▶ Exercise requirements: Beneath this instruction is a block of data; output from it exactly the lines that run from the one containing "Identify the click" through the one containing "Unlock Now!", inclusive.

▶ Available data:
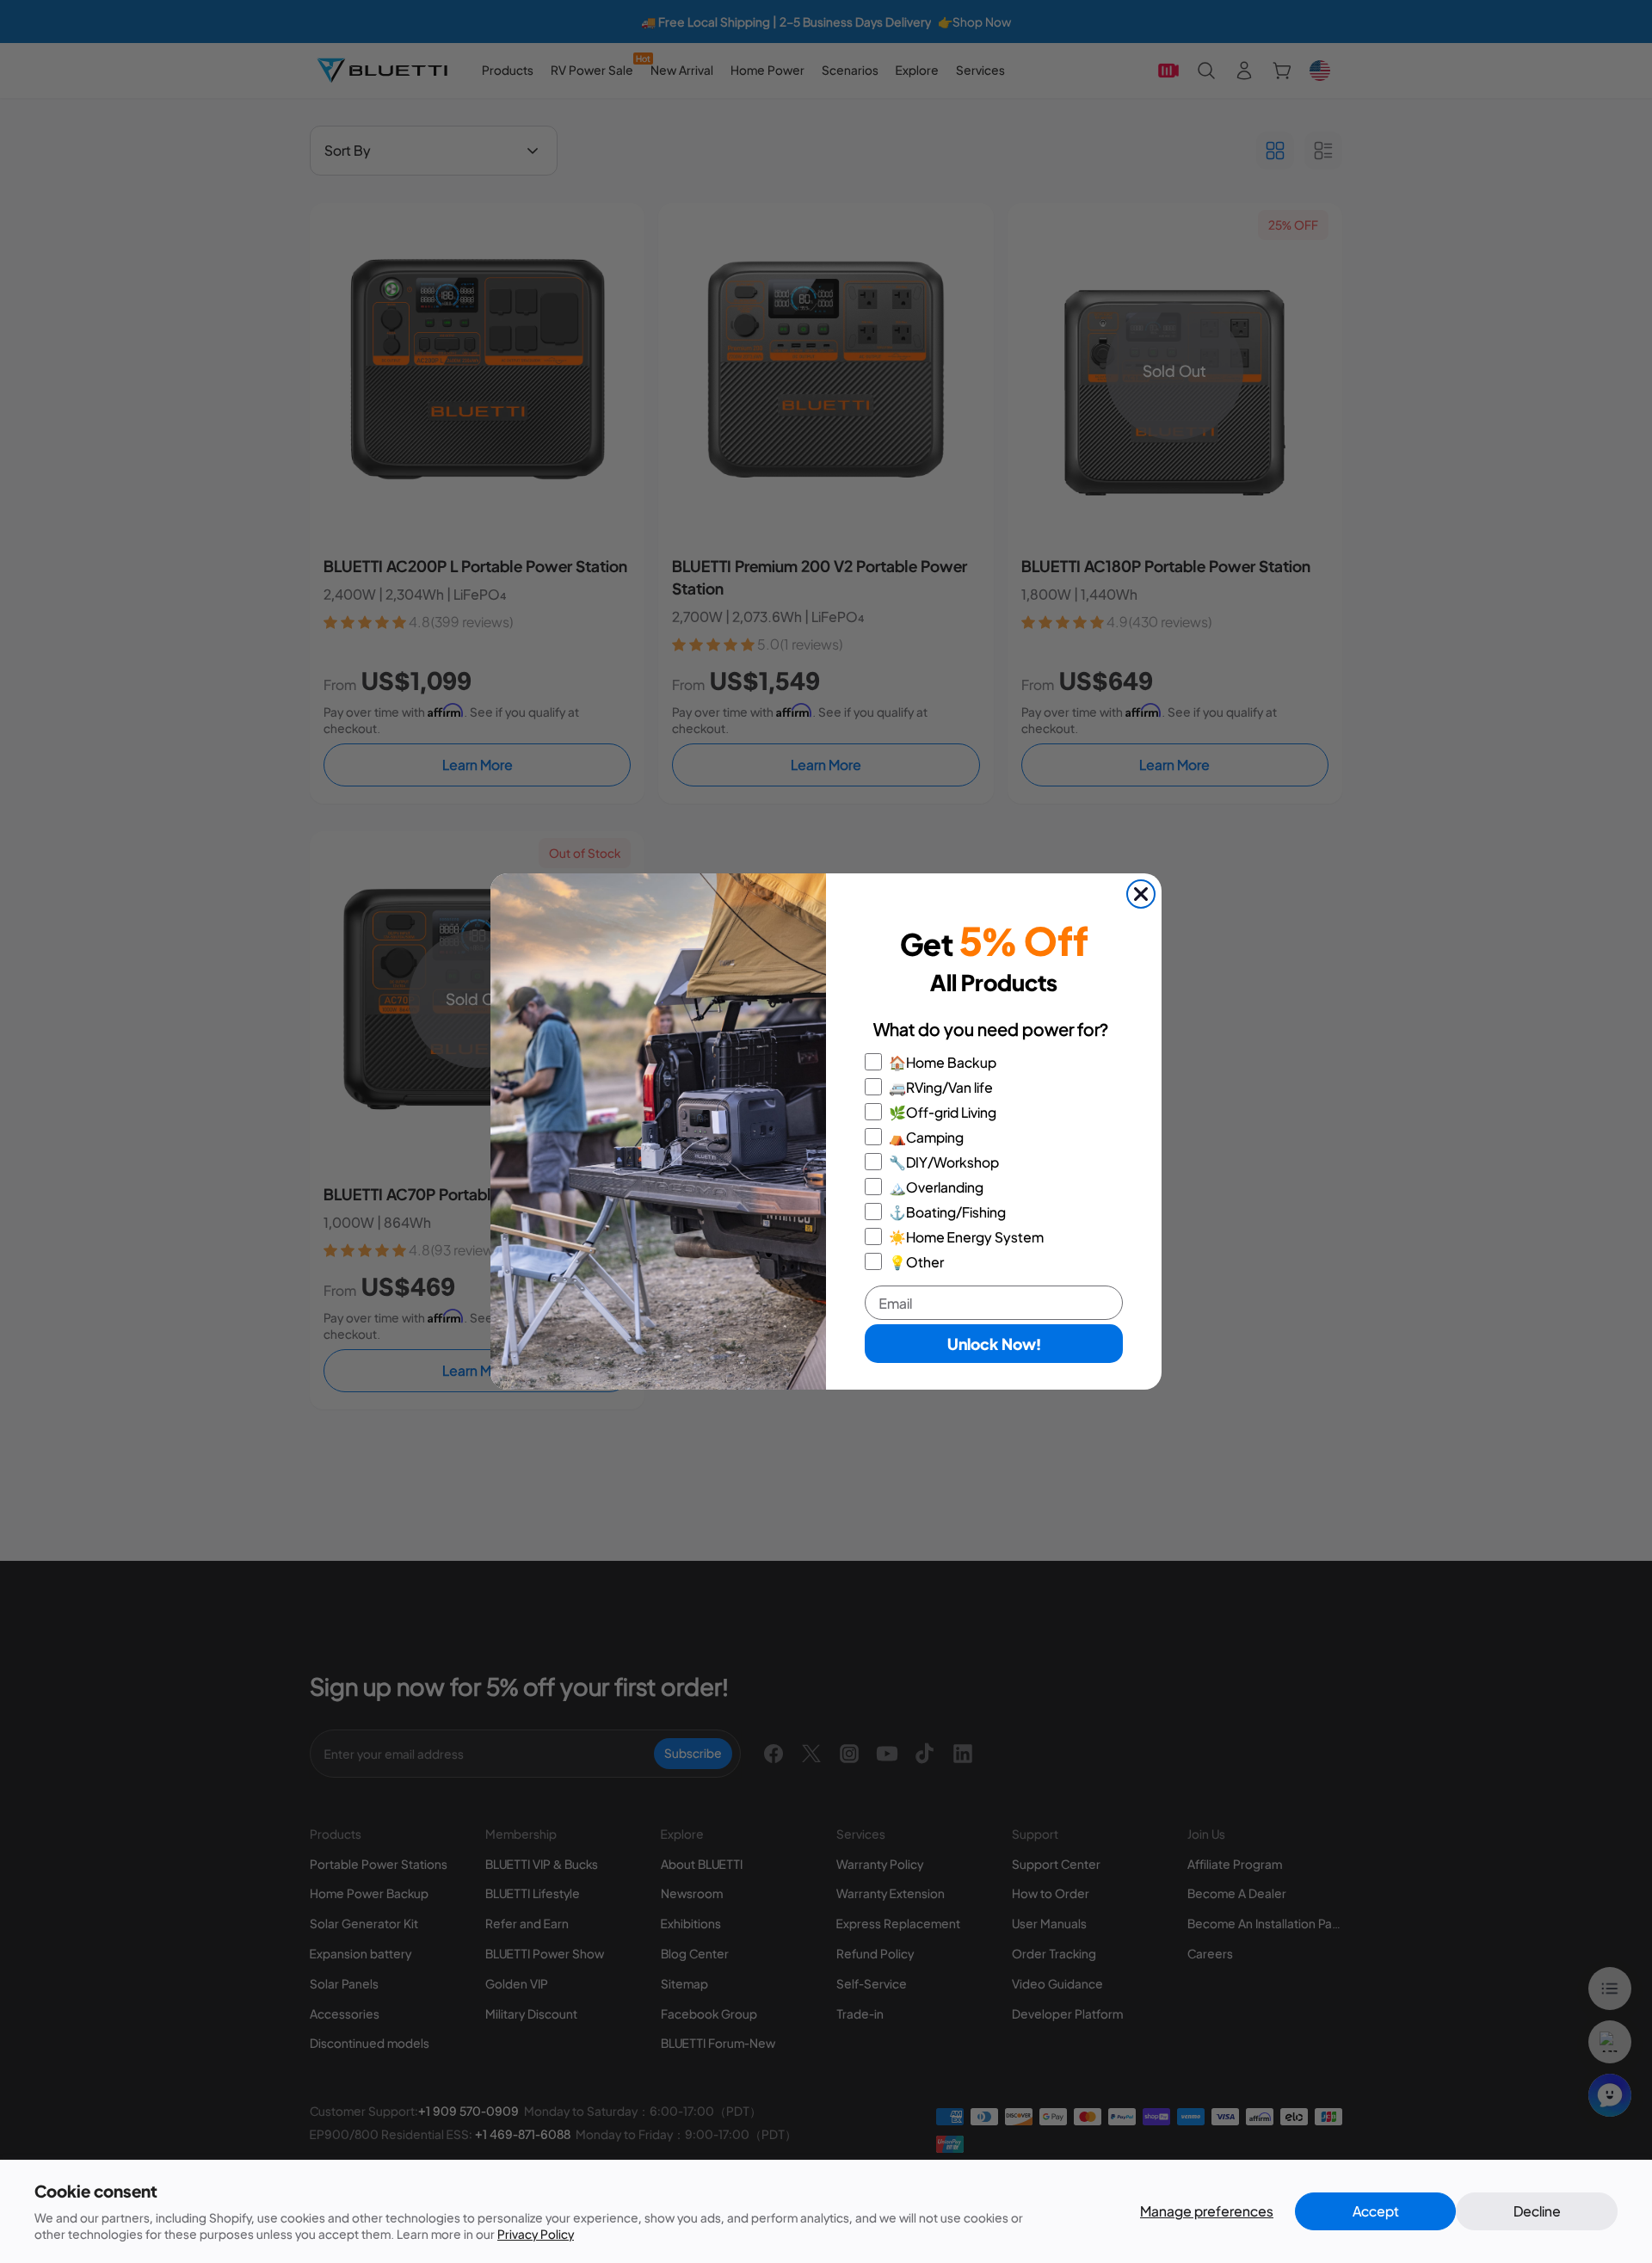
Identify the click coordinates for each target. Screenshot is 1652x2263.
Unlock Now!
---
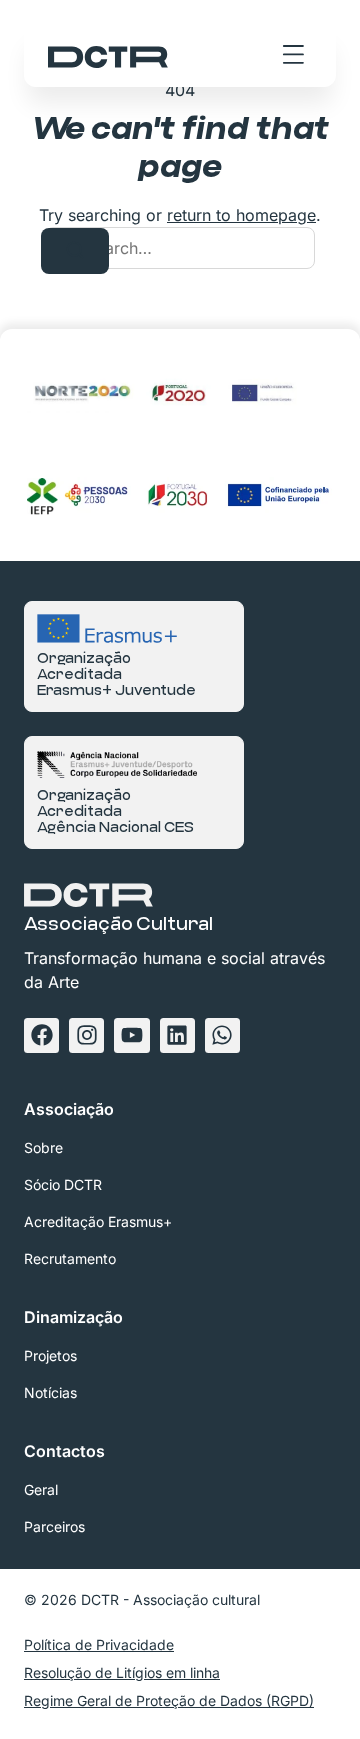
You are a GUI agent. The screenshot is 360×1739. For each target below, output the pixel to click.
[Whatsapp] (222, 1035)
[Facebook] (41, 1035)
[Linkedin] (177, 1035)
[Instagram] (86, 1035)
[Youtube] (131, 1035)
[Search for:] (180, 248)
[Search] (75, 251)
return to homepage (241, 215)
* * *
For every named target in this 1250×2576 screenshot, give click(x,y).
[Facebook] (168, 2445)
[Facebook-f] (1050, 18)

▶ Answer space:
Identify the click coordinates for each target. Screenshot is 1652x2263.
Unlock Now!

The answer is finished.